Nested Configurations
For more complex applications, you can use nested dataclasses to organize related parameters:
@dataclass
class ModelConfig:
name: str = "transformer"
hidden_size: int = 512
num_layers: int = 6
dropout: float = 0.1
@dataclass
class OptimizerConfig:
name: str = "adam"
learning_rate: float = 0.001
weight_decay: float = 0.0
@dataclass
class DataConfig:
batch_size: int = 32
num_workers: int = 4
train_path: str = "data/train"
val_path: str = "data/val"
@dataclass
class Config:
model: ModelConfig = ModelConfig()
optimizer: OptimizerConfig = OptimizerConfig()

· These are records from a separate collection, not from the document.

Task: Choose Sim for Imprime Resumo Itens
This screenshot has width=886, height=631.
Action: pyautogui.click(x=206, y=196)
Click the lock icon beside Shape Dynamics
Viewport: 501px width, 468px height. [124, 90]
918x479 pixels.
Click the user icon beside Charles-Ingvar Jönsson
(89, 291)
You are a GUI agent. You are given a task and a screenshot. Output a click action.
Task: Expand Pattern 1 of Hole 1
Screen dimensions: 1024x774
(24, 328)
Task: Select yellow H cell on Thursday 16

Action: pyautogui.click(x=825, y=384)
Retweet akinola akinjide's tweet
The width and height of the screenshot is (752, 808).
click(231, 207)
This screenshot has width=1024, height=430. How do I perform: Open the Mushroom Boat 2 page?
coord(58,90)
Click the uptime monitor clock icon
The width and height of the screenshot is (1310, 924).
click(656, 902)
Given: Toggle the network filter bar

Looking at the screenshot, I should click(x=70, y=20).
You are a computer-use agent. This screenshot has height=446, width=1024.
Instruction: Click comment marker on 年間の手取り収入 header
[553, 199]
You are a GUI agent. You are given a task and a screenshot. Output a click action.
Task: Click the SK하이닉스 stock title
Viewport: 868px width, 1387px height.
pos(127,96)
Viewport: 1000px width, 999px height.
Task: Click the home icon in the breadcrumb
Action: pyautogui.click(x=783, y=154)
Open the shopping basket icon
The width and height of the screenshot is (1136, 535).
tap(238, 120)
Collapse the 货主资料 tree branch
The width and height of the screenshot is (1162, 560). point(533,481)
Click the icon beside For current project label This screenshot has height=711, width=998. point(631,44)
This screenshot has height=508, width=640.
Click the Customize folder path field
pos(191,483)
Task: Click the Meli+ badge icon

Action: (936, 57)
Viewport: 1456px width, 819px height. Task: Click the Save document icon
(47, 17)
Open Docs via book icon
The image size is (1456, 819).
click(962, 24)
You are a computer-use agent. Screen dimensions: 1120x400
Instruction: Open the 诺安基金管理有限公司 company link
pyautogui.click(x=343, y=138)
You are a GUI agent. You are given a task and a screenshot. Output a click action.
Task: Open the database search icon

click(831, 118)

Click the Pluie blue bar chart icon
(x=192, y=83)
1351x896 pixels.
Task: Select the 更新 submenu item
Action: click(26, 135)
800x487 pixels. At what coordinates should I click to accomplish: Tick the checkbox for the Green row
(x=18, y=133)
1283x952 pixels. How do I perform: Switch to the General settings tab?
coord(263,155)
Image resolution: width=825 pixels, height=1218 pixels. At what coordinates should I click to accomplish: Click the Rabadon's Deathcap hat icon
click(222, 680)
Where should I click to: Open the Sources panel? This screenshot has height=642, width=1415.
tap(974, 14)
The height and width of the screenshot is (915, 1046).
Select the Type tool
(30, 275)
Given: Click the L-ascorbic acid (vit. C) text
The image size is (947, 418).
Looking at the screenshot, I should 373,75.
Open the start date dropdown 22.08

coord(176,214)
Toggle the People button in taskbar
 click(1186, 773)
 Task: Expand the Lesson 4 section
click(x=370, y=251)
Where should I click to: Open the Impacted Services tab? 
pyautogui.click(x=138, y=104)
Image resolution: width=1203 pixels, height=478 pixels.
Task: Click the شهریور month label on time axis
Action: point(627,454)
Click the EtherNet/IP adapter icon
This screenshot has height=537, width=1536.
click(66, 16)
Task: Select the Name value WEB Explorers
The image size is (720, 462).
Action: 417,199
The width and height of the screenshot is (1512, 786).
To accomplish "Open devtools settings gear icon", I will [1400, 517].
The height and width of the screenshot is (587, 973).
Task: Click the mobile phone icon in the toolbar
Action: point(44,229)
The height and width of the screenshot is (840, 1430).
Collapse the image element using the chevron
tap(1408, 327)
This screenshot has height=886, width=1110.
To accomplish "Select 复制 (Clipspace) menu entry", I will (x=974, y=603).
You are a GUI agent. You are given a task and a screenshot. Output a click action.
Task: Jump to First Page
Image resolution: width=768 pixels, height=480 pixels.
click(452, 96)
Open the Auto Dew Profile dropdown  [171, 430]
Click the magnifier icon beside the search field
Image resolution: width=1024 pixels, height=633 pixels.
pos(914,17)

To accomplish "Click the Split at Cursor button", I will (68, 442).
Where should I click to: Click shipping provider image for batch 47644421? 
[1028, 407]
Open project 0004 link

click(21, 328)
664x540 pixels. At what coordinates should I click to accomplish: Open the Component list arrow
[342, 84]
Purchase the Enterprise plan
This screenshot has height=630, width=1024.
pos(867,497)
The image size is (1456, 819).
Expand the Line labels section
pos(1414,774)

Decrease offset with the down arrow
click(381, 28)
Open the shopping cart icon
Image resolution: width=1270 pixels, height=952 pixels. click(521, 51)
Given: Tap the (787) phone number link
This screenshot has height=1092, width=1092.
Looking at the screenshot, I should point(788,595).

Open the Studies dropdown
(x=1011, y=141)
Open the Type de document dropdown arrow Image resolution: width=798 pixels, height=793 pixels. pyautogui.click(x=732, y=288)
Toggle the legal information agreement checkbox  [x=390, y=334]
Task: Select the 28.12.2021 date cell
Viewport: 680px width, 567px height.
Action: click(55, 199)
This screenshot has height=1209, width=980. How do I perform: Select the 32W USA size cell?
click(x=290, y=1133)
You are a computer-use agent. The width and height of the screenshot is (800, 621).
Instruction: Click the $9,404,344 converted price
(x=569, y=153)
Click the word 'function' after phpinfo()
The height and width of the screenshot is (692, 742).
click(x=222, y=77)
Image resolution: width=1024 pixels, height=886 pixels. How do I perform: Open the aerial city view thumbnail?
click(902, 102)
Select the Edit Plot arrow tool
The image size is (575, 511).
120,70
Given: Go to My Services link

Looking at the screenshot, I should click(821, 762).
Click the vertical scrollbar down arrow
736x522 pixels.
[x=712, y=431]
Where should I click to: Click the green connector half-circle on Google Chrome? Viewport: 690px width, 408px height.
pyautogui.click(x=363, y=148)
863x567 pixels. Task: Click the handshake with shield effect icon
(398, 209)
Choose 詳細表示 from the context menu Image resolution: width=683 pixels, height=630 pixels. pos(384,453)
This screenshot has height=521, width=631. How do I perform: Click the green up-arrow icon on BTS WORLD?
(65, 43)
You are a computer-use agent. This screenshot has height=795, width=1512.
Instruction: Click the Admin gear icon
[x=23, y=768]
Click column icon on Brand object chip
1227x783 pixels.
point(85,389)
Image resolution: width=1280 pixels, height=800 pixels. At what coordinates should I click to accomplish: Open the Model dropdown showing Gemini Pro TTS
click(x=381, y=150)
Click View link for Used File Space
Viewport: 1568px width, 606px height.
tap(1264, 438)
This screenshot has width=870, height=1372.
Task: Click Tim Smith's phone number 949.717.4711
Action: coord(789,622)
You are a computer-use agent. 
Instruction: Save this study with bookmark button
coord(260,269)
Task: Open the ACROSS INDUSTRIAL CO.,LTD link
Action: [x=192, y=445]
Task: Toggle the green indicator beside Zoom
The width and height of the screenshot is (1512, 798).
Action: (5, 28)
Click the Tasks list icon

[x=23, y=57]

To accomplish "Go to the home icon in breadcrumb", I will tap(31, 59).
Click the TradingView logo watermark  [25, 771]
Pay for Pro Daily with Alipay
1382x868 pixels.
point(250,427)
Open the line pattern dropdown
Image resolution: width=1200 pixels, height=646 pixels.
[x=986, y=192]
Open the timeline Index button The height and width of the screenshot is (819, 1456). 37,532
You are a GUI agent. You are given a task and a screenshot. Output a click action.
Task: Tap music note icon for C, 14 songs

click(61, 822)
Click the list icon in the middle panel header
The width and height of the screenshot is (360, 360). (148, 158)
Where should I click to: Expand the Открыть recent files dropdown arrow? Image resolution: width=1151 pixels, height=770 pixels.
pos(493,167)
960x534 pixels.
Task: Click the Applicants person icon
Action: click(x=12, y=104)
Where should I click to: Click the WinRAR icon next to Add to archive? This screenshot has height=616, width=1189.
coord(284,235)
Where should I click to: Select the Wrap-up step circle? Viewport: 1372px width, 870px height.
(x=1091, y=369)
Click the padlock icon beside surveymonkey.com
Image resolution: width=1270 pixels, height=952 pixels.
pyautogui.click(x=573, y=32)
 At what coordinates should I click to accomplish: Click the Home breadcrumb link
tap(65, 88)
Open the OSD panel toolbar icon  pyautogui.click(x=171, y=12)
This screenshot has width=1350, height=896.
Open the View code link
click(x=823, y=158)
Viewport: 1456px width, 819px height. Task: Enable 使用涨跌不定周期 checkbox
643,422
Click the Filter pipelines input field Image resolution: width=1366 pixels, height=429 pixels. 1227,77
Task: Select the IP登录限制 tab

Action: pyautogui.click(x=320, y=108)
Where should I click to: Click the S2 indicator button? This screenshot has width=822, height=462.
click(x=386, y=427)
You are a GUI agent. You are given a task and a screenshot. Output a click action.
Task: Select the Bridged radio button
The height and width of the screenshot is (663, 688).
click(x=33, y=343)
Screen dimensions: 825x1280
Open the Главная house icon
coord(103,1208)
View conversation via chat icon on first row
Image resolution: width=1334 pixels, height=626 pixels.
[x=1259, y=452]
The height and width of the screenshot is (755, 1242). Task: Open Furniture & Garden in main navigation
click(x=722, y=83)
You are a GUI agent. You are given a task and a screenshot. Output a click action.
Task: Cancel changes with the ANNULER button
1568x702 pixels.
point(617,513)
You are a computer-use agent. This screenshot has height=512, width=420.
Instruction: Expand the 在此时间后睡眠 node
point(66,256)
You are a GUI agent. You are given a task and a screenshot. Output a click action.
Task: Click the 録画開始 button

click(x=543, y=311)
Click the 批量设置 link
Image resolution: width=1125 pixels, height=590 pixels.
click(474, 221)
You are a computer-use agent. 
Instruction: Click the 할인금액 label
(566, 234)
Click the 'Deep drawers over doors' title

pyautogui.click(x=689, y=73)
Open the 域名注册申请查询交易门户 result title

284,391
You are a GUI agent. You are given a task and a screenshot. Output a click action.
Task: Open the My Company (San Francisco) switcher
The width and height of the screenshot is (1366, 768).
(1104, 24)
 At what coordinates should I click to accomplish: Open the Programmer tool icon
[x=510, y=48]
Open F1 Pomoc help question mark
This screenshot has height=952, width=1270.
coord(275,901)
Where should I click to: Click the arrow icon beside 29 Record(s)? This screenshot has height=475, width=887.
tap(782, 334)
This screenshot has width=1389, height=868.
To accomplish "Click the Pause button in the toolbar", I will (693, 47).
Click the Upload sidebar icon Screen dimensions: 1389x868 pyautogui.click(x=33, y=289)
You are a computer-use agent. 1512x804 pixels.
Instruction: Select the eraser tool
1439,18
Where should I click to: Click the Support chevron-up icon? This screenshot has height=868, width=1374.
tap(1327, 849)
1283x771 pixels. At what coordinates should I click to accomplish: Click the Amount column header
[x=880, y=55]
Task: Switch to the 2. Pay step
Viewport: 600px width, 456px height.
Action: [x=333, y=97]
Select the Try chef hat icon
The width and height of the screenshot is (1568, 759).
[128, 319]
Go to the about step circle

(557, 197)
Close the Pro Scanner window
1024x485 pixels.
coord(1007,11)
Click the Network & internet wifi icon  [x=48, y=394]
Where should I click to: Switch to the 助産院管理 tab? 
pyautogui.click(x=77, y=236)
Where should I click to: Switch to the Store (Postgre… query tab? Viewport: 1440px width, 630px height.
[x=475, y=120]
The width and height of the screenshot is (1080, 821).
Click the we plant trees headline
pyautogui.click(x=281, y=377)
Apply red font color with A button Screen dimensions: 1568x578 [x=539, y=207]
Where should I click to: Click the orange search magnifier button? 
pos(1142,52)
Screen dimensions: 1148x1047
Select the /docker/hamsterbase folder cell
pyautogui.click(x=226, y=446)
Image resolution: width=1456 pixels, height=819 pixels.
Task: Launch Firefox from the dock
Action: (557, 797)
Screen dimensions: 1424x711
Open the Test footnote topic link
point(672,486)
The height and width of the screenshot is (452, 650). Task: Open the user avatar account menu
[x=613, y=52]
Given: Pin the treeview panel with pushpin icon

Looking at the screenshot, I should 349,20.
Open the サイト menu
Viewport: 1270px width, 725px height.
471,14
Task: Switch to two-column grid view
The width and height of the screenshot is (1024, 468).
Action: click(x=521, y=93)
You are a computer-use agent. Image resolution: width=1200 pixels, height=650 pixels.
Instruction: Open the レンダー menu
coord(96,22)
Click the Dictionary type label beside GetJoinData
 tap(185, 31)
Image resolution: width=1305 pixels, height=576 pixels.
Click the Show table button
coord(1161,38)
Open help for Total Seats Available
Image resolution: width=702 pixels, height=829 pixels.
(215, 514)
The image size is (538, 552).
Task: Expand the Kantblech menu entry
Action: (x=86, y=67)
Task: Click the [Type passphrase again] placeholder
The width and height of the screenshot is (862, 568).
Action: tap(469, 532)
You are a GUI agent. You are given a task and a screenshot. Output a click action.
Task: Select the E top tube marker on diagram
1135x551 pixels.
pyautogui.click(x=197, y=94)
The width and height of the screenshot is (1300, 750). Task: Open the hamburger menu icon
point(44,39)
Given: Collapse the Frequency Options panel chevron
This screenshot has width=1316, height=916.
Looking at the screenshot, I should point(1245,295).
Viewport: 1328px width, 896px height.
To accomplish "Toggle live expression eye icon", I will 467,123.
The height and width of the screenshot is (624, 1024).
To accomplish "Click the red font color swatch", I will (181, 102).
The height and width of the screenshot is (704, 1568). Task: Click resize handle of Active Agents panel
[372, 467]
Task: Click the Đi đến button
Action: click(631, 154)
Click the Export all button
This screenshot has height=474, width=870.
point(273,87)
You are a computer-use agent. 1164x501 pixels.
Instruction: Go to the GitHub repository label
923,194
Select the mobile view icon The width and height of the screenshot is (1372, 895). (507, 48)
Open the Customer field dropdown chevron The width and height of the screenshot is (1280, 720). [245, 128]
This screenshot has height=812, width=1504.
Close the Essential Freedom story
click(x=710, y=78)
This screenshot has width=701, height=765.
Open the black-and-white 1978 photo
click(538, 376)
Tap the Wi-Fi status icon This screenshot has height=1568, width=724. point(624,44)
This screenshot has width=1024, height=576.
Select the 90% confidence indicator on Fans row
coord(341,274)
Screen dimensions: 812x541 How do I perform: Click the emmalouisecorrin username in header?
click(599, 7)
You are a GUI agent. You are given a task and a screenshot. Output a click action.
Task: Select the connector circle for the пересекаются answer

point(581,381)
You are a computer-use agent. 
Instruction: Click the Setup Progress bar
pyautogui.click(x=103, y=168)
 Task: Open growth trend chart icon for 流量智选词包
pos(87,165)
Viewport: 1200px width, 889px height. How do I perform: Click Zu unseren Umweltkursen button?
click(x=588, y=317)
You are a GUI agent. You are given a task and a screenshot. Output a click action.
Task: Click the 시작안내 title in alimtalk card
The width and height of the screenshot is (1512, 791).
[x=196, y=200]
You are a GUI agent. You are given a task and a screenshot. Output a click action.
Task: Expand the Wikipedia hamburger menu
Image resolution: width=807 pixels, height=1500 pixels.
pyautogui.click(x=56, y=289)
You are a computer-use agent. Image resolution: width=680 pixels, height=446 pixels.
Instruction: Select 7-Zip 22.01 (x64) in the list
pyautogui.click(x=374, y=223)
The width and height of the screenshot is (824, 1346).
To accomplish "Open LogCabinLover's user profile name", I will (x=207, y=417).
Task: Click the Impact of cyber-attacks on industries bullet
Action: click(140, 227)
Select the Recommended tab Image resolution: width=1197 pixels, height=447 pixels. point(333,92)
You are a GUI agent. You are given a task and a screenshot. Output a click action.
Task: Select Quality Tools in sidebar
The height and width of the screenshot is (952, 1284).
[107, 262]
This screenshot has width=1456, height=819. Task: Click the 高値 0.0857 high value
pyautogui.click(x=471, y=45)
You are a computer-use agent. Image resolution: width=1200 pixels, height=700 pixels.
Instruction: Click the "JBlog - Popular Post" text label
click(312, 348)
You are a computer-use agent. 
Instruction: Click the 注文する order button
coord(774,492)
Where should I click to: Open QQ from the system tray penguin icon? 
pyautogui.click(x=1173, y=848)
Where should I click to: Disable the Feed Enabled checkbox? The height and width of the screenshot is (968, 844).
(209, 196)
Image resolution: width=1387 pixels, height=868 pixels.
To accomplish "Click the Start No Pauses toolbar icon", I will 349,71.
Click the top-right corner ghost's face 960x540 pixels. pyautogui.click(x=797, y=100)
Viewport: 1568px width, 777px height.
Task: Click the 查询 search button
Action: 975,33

data: DataConfig = DataConfig()
seed: int = 42
max_epochs: int = 10
@hydraflow.main(Config)
def train(run: Run, cfg: Config) -> None:
# Access nested configuration
model_name = cfg.model.name
lr = cfg.optimizer.learning_rate
batch_size = cfg.data.batch_size
Hydra Integration
HydraFlow integrates closely with Hydra for configuration management. For detailed explanations of Hydra's capabilities, please refer to the Hydra documentation.
HydraFlow leverages the following Hydra features, but does not modify their behavior:
- Configuration Files: Organize configurations in YAML files
- Command-line Overrides: Change parameters without modifying code
- Configuration Groups: Swap entire configuration blocks
- Configuration Composition: Combine configurations from multiple sources
- Interpolation: Reference other configuration values
- Multi-run Sweeps: Run experiments with different parameter combinations
When using HydraFlow, remember that:
- Your configuration structure comes from your dataclass definitions
- HydraFlow automatically registers your top-level dataclass with Hydra
@hydraflow.main
sets up the connection between your dataclass and Hydra
For advanced Hydra features and detailed usage examples, we recommend consulting the official Hydra documentation after you become familiar with the basic HydraFlow concepts.
Best Practices
-
Use Type Hints: Always include type hints for all configuration parameters.
-
Set Sensible Defaults: Provide reasonable default values to make your application usable with minimal configuration.
-
Group Related Parameters: Use nested dataclasses to organize related parameters logically.
-
Document Parameters: Add docstrings to your dataclasses and parameters to explain their purpose and valid values.
-
Validate Configurations: Add validation logic to catch invalid configurations early.
Summary
HydraFlow's configuration system combines the type safety of Python dataclasses with the flexibility of Hydra's composition and override capabilities. This approach makes your machine learning experiments more maintainable, reproducible, and easier to debug.